→ **PROBLEM DETAILS**:
Somewhere below are a line with "Impressum (379, 1625)" and a later line with "Filter & Serviceteile (401, 497)". Output exactly those lines and all lines between them.
*** DATA UNDER STUDY ***
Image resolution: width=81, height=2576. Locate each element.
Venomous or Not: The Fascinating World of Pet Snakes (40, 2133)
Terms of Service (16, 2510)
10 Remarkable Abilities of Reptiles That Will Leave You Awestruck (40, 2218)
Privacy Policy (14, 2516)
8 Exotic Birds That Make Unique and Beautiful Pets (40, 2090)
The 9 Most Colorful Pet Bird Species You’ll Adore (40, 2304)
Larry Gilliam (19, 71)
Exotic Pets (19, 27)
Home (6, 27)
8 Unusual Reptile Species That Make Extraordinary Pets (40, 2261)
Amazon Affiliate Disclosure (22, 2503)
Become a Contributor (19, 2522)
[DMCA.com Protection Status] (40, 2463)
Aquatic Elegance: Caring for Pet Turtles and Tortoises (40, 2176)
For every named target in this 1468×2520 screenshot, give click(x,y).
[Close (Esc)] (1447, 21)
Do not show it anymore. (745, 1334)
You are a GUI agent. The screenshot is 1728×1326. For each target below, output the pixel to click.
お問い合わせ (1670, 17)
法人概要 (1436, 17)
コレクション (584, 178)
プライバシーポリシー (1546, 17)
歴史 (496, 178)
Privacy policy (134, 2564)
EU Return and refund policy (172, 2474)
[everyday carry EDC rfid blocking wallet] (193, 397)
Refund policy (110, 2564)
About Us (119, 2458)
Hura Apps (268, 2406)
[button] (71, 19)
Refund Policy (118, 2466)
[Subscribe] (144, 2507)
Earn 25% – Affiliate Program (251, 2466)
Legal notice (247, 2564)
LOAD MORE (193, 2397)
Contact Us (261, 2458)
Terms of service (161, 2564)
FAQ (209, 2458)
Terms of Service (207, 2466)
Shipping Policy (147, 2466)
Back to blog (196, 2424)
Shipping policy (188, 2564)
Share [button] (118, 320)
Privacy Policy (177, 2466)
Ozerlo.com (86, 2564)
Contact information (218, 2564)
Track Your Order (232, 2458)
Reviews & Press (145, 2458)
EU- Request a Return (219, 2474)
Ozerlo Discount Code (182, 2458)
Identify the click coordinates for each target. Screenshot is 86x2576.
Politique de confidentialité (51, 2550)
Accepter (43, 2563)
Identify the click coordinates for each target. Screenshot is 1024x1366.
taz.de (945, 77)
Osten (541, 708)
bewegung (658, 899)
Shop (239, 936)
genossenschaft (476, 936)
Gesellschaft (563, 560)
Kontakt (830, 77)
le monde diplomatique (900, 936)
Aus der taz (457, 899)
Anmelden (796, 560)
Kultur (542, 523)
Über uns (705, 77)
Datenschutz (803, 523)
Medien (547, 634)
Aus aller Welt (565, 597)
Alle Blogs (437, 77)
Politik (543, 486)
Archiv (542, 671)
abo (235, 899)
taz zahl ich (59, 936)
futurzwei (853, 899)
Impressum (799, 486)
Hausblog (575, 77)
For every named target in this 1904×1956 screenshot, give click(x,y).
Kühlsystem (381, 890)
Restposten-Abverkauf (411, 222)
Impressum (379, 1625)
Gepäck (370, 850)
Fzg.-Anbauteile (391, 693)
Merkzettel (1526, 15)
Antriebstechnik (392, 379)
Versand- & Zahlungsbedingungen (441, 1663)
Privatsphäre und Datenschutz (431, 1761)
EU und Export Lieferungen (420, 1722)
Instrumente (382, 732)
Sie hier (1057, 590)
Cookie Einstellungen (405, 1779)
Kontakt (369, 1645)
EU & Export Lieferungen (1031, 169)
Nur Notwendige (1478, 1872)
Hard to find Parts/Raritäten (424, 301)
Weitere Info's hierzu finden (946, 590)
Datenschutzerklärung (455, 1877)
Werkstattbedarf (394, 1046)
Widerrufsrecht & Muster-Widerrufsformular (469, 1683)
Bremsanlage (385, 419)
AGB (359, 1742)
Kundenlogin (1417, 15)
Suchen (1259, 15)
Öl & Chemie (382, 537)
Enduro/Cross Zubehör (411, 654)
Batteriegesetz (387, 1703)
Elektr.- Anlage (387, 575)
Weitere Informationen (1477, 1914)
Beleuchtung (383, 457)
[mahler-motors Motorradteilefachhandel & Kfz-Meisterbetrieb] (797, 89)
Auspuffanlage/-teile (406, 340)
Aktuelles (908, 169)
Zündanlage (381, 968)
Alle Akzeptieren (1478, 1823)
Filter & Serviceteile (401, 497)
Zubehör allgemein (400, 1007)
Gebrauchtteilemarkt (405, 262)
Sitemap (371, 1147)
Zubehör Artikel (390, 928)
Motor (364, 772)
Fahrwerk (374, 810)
***
→ **SOLVED EXERCISE**:
Impressum (379, 1625)
Gepäck (370, 850)
Fzg.-Anbauteile (391, 693)
Merkzettel (1526, 15)
Antriebstechnik (392, 379)
Versand- & Zahlungsbedingungen (441, 1663)
Privatsphäre und Datenschutz (431, 1761)
EU und Export Lieferungen (420, 1722)
Instrumente (382, 732)
Sie hier (1057, 590)
Cookie Einstellungen (405, 1779)
Kontakt (369, 1645)
EU & Export Lieferungen (1031, 169)
Nur Notwendige (1478, 1872)
Hard to find Parts/Raritäten (424, 301)
Weitere Info's hierzu finden (946, 590)
Datenschutzerklärung (455, 1877)
Werkstattbedarf (394, 1046)
Widerrufsrecht & Muster-Widerrufsformular (469, 1683)
Bremsanlage (385, 419)
AGB (359, 1742)
Kundenlogin (1417, 15)
Suchen (1259, 15)
Öl & Chemie (382, 537)
Enduro/Cross Zubehör (411, 654)
Batteriegesetz (387, 1703)
Elektr.- Anlage (387, 575)
Weitere Informationen (1477, 1914)
Beleuchtung (383, 457)
[mahler-motors Motorradteilefachhandel & Kfz-Meisterbetrieb] (797, 89)
Auspuffanlage/-teile (406, 340)
Aktuelles (908, 169)
Zündanlage (381, 968)
Alle Akzeptieren (1478, 1823)
Filter & Serviceteile (401, 497)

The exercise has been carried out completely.